=== LISTED RECORDS ===
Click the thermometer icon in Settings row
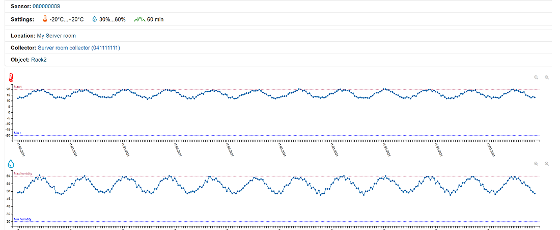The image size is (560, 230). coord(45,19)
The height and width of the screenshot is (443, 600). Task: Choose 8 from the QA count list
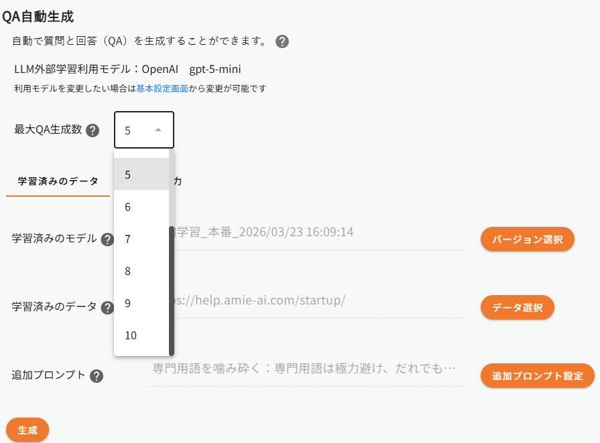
===
=== LISTED RECORDS ===
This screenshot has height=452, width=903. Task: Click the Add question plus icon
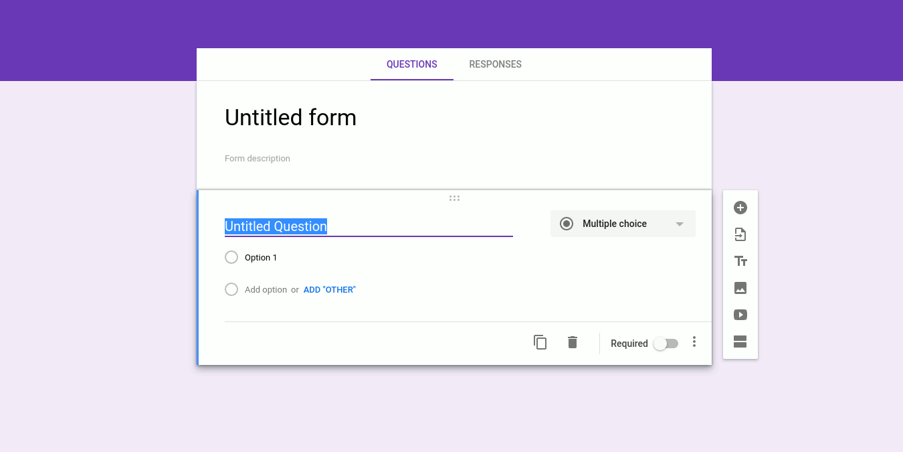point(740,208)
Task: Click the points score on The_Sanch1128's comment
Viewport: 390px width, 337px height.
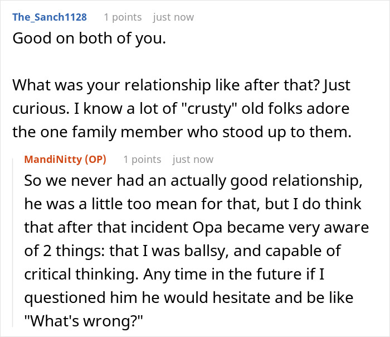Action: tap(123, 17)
===
Rewrite the rows, starting at the line that contains "Click the thermometer icon in Settings row" and ending after the line that contains "The height and". Replace "thermometer" with "gear", change nothing else, and leave out the pictures.

Click the gear icon in Settings row
The image size is (560, 230). coord(45,19)
The height and width of the screenshot is (443, 600). Task: Choose 8 from the QA count list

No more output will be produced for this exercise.